> _RECORDS PROVIDED_
————

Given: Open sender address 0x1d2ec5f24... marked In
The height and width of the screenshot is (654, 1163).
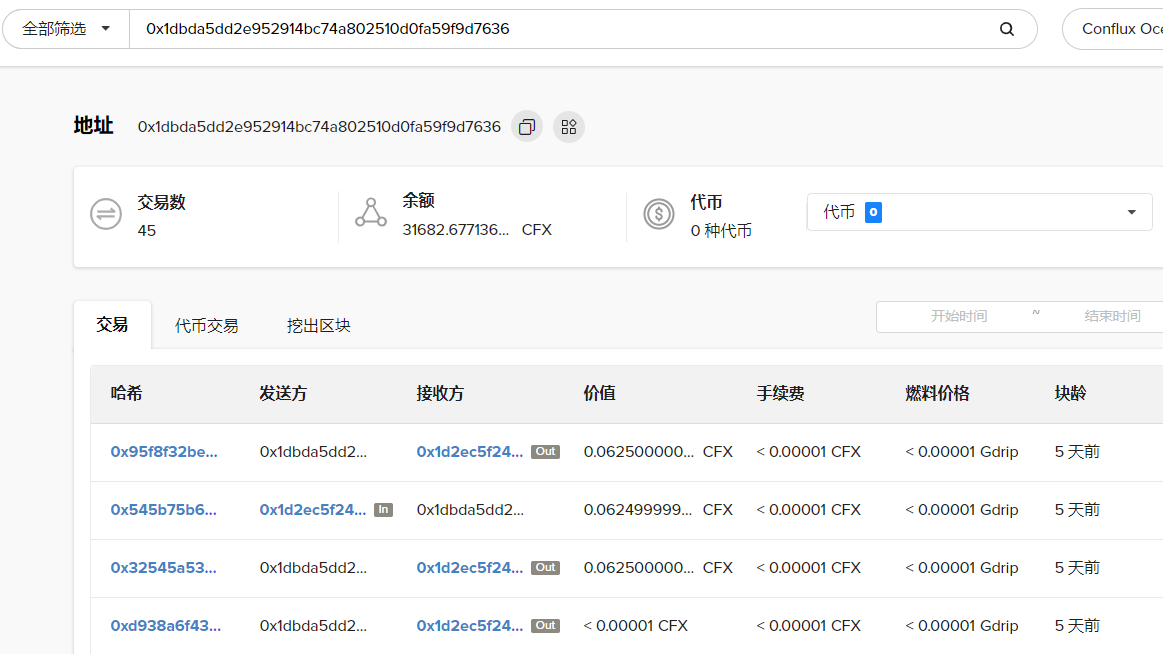Looking at the screenshot, I should [x=313, y=510].
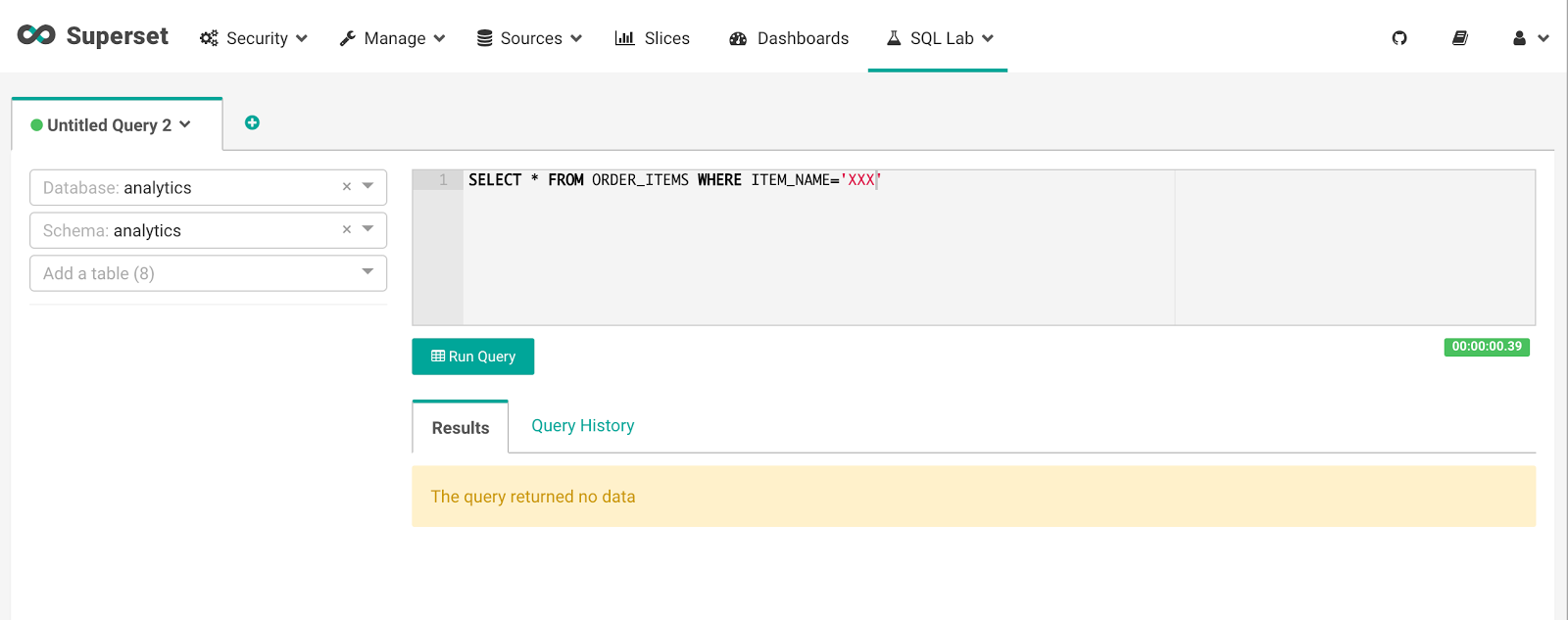This screenshot has height=620, width=1568.
Task: Open the Untitled Query 2 tab chevron
Action: point(185,124)
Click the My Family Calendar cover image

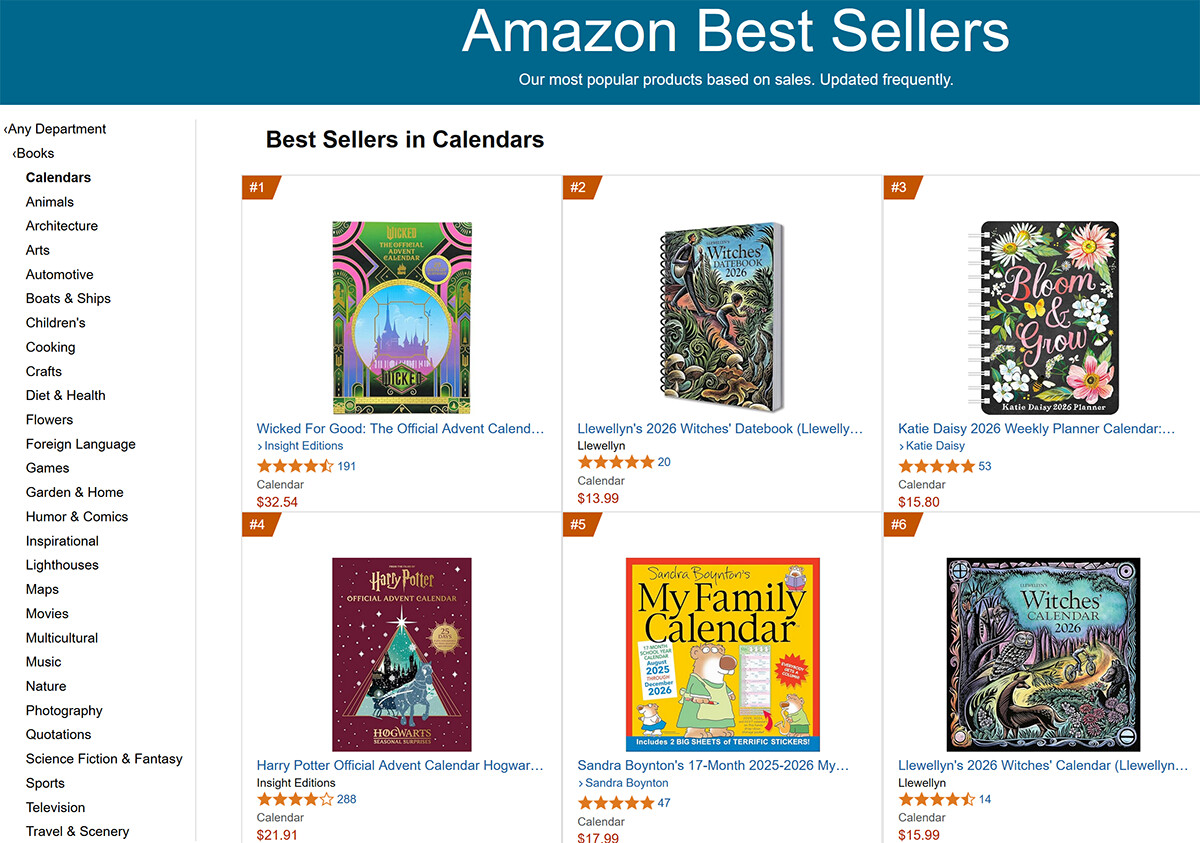pyautogui.click(x=722, y=655)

————

> _EXERCISE DETAILS_
Copy out all the data without changing anything, and drop the pictures.

> _TASK RESPONSE_
Given: Open sender address 0x1d2ec5f24... marked In
The height and width of the screenshot is (654, 1163).
Looking at the screenshot, I should [x=313, y=510].
This screenshot has height=620, width=1568.
Task: Open the Untitled Query 2 tab chevron
Action: point(185,124)
Click the My Family Calendar cover image

pyautogui.click(x=722, y=655)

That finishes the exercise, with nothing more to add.